* [TEXTE PRÉSENTÉ]
━━━━━━━━━━━━━━━━━━━━━━━━━━━━━━

Aujourd'hui j'ai décidé de me promener du côté de Ducos, rêvant d'être tout ébahi après l'annonce glorieuse de l'ouverture récente de la fameuse voie médiane, allegretto enlevé du concerto pour la fluidité en bagnole (localement plutôt compris comme buvons du fluide en conduisant) magistralement co-écrit en piéton mineur par la ville de Nouméa et la Province Sud.
Piéton mineur, cela va de soi, puisque vous comprenez, des piétons dans une zone industrielle voilà qui serait tout à fait incongru, improbable. Une zone industrielle est un monde à part, pour aller acheter un boulon au magasin à 2 km de là, rien ne vaut la camionnette, pour venir de Rivière Salée, rien ne vaut le pick-up. Un peu de tenue voyons, il s'agit d'être réaliste.
Et, vous l'apprenez peut-être, Ducos n'est qu'une zone industrielle. Oubliez donc la présence croissante de zones commerciales, comme le Centre que longe justement la voie médiane, qui ne seront pas effacés d'un trait de gomme par la vitrification des formes à laquelle aspire une ville shootée à l'immobilisme (bientôt, ici, un article sur le PUD de Nouméa !). Oubliez aussi les quartiers populaires de Logicoop, Tindu ou Kameré qui gisent jusqu'au bout du bout de la presqu'île. Oubliez enfin les possibles aspirations de travailleurs ne supportant pas de faire 45 minutes de voitures pour parcourir 3 km: en voiture ils circuleront ! Sus aux piétons !
Donc la voie médiane est...une voie. Rien d'autre qu'un tapis noir, nu d'espoir et d'espoir noir. Pour sûr, ce n'est pas une rue. Pas vraiment une route, non plus, qui dessine, en serpentant, un paysage. Simplement une voie, minuscule, crasse, engoncée entre deux carrefours englués jusqu'à la gueule, nouveau petit trou de ceinture pour une ville obèse d'automobiles. Dans un tel contexte dégoulinant, elle aurait pu se parer, se vêtir de l'apparat d'une rue pour devenir...un lieu. Car cette voie n'est pas un lieu, c'est un passage, un tunnel, une minuscule petite bouche dans l'espace-temps, un clignement de cil qu'on aimerait ne pas voir passer: une voie est un cercueil, le cercueil froid et morne du temps perdu dans les embouteillages.

━━━━━━━━━━━━━━━━━━━━━━━━━━━━━━

* [DONNÉES FOURNIES]
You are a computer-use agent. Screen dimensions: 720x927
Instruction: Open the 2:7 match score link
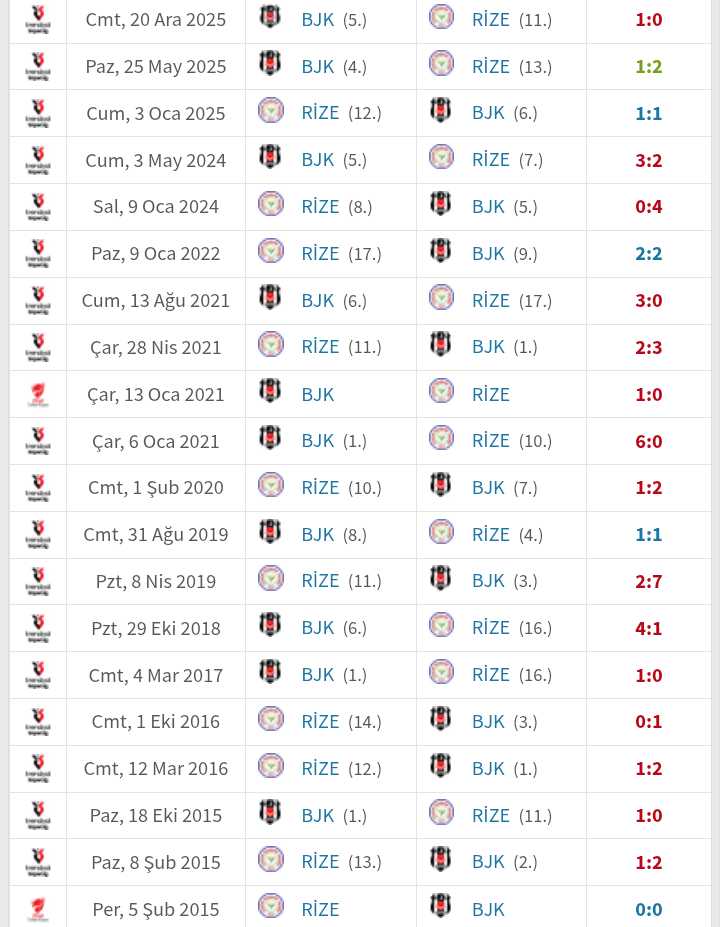(648, 581)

━━━━━━━━━━━━━━━━━━━━━━━━━━━━━━

* [TRAVAIL DEMANDÉ]
a) Dans le texte sur la voie médiane de Ducos, réduisez à une courte liste à puces le paragraphe qui commence par « Et, vous l'apprenez peut-être », en gardant ses faits principaux.
b) D'après le texte sur la voie médiane de Ducos, quelles institutions ont « co-écrit » cette voie ?

* [CORRIGÉ]
a)
- Ducos est présenté, par ironie, comme une simple zone industrielle.
- Pourtant, les zones commerciales y prennent de plus en plus de place, comme le Centre, que longe la voie médiane.
- La ville, décrite comme figée dans l'immobilisme, ne les fera pas disparaître (un article sur le PUD de Nouméa est annoncé).
- Les quartiers populaires de Logicoop, Tindu et Kameré s'étendent jusqu'au bout de la presqu'île.
- Des travailleurs mettent 45 minutes en voiture pour parcourir 3 km, mais seule la voiture est prévue, au détriment des piétons.

b) La ville de Nouméa et la Province Sud.